#### Records provided ####

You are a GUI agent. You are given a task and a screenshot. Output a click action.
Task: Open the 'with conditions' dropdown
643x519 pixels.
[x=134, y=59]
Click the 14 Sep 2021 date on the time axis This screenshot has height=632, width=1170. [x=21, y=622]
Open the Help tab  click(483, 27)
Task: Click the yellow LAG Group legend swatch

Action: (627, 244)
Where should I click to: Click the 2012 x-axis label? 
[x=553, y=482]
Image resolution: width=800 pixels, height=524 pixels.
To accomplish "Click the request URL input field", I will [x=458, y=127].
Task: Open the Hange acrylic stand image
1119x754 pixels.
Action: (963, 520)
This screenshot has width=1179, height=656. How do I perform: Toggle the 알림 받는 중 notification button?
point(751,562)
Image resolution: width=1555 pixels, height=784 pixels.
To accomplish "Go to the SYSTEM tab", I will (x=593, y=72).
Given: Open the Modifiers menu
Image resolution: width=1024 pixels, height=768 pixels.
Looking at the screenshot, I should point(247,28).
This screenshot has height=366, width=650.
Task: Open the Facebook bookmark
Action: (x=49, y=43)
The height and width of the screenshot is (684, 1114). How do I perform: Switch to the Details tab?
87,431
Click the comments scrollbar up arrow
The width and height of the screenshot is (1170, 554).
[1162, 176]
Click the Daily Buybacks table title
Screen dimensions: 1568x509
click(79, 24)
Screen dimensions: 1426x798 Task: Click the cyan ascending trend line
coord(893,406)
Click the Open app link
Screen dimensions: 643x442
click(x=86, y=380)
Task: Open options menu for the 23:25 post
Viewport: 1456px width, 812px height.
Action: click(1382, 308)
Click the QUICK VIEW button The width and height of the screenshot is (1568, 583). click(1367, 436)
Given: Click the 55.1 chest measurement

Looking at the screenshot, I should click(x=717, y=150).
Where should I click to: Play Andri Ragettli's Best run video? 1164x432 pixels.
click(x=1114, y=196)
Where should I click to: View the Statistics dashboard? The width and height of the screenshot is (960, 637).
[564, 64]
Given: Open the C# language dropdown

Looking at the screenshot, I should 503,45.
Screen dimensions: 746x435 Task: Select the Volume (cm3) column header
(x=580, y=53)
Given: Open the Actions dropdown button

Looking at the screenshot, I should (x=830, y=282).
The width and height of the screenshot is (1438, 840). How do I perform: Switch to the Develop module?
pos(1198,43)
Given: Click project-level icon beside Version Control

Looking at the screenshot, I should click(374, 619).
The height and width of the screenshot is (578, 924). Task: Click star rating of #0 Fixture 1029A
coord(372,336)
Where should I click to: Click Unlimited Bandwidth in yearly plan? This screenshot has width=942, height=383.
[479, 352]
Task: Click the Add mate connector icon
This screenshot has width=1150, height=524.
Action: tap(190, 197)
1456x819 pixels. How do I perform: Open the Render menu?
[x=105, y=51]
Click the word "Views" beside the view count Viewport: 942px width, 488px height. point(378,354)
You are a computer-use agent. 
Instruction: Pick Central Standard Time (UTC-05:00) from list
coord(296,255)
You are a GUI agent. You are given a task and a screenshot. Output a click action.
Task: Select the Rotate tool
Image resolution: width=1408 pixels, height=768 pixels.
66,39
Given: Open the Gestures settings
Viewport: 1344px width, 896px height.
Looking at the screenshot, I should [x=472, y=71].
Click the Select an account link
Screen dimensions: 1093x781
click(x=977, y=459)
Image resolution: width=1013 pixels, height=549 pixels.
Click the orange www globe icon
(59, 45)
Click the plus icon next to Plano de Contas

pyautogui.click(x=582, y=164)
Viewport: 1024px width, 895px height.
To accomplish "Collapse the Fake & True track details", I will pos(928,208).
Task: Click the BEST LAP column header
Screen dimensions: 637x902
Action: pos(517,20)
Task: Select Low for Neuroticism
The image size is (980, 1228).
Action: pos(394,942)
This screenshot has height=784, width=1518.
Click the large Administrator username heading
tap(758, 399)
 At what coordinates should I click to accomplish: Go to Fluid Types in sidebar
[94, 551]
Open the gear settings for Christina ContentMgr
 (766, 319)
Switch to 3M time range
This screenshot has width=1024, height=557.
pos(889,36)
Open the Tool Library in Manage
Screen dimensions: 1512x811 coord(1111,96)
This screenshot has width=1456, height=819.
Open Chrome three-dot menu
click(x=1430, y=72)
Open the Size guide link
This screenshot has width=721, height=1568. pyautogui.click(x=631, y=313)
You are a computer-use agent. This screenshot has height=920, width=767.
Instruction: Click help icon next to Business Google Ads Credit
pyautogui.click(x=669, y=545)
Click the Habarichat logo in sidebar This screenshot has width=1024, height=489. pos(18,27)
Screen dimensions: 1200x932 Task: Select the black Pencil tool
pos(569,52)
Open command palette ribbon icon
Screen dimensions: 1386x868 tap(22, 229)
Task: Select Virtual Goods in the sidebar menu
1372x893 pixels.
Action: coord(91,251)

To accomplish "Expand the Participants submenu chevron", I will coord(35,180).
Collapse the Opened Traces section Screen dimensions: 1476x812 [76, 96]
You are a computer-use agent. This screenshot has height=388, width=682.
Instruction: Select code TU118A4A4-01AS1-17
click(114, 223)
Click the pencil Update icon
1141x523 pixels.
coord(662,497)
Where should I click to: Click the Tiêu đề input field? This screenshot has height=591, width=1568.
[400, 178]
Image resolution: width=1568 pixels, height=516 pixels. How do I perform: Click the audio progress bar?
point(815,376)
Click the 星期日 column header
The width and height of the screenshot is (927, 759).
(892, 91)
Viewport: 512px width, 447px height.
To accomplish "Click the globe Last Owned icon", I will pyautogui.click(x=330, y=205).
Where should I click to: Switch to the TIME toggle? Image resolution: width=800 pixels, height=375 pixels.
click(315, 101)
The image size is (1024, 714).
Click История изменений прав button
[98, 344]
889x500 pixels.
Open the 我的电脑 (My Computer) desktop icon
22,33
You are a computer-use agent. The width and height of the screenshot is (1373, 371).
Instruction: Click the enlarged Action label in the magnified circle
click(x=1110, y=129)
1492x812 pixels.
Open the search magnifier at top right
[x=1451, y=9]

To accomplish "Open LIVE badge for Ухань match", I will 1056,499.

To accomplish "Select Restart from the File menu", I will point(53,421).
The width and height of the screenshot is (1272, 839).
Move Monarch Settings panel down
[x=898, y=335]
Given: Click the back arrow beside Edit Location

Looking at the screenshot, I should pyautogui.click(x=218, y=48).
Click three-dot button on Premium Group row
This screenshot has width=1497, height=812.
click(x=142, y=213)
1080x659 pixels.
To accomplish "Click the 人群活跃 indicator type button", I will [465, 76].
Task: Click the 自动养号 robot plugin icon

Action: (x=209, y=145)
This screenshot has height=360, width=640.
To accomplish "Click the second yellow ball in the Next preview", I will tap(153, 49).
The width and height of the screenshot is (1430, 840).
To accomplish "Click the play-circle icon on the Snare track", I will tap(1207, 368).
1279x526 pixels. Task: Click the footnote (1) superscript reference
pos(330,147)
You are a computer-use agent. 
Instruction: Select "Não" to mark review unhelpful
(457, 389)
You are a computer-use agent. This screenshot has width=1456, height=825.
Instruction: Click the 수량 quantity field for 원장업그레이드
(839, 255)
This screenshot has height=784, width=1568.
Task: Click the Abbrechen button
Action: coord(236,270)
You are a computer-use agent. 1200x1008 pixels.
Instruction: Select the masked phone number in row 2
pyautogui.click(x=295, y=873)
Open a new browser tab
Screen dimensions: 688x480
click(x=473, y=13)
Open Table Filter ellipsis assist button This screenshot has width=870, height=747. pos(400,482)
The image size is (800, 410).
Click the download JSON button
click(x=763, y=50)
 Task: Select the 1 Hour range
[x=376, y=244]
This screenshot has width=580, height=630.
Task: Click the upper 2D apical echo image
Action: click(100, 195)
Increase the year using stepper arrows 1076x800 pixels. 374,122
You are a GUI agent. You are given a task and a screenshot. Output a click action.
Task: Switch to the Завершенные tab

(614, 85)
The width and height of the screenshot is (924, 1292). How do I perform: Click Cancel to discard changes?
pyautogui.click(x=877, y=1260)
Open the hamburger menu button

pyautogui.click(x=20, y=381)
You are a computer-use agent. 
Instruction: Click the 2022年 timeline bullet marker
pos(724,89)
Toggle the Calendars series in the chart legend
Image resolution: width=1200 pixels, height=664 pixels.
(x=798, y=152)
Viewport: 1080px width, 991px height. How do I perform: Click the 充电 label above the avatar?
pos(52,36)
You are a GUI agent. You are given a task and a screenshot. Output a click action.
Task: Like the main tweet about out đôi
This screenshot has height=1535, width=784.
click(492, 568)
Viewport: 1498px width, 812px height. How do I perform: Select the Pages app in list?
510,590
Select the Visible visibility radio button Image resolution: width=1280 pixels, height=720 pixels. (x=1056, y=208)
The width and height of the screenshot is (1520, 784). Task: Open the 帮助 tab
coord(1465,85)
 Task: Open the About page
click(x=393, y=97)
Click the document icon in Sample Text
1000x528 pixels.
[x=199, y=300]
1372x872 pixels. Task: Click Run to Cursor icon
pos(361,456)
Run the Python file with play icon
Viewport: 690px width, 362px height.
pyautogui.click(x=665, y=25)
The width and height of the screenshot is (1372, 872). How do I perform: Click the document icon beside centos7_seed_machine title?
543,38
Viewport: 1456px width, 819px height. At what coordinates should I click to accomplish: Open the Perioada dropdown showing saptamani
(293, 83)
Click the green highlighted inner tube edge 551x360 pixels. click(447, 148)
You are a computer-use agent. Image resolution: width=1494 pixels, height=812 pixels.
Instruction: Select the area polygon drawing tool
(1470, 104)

####

* [Task objective] Copy the records from the beginning through the line containing "(x=580, y=53)", both ends included.

* [Answer for the task]
You are a GUI agent. You are given a task and a screenshot. Output a click action.
Task: Open the 'with conditions' dropdown
643x519 pixels.
[x=134, y=59]
Click the 14 Sep 2021 date on the time axis This screenshot has height=632, width=1170. [x=21, y=622]
Open the Help tab  click(483, 27)
Task: Click the yellow LAG Group legend swatch

Action: (627, 244)
Where should I click to: Click the 2012 x-axis label? 
[x=553, y=482]
Image resolution: width=800 pixels, height=524 pixels.
To accomplish "Click the request URL input field", I will [x=458, y=127].
Task: Open the Hange acrylic stand image
1119x754 pixels.
Action: (963, 520)
This screenshot has width=1179, height=656. How do I perform: Toggle the 알림 받는 중 notification button?
point(751,562)
Image resolution: width=1555 pixels, height=784 pixels.
To accomplish "Go to the SYSTEM tab", I will (x=593, y=72).
Given: Open the Modifiers menu
Image resolution: width=1024 pixels, height=768 pixels.
Looking at the screenshot, I should point(247,28).
This screenshot has height=366, width=650.
Task: Open the Facebook bookmark
Action: (x=49, y=43)
The height and width of the screenshot is (684, 1114). How do I perform: Switch to the Details tab?
87,431
Click the comments scrollbar up arrow
The width and height of the screenshot is (1170, 554).
[1162, 176]
Click the Daily Buybacks table title
Screen dimensions: 1568x509
click(79, 24)
Screen dimensions: 1426x798 Task: Click the cyan ascending trend line
coord(893,406)
Click the Open app link
Screen dimensions: 643x442
click(x=86, y=380)
Task: Open options menu for the 23:25 post
Viewport: 1456px width, 812px height.
Action: click(1382, 308)
Click the QUICK VIEW button The width and height of the screenshot is (1568, 583). click(1367, 436)
Given: Click the 55.1 chest measurement

Looking at the screenshot, I should click(x=717, y=150).
Where should I click to: Play Andri Ragettli's Best run video? 1164x432 pixels.
click(x=1114, y=196)
Where should I click to: View the Statistics dashboard? The width and height of the screenshot is (960, 637).
[564, 64]
Given: Open the C# language dropdown

Looking at the screenshot, I should 503,45.
Screen dimensions: 746x435 Task: Select the Volume (cm3) column header
(x=580, y=53)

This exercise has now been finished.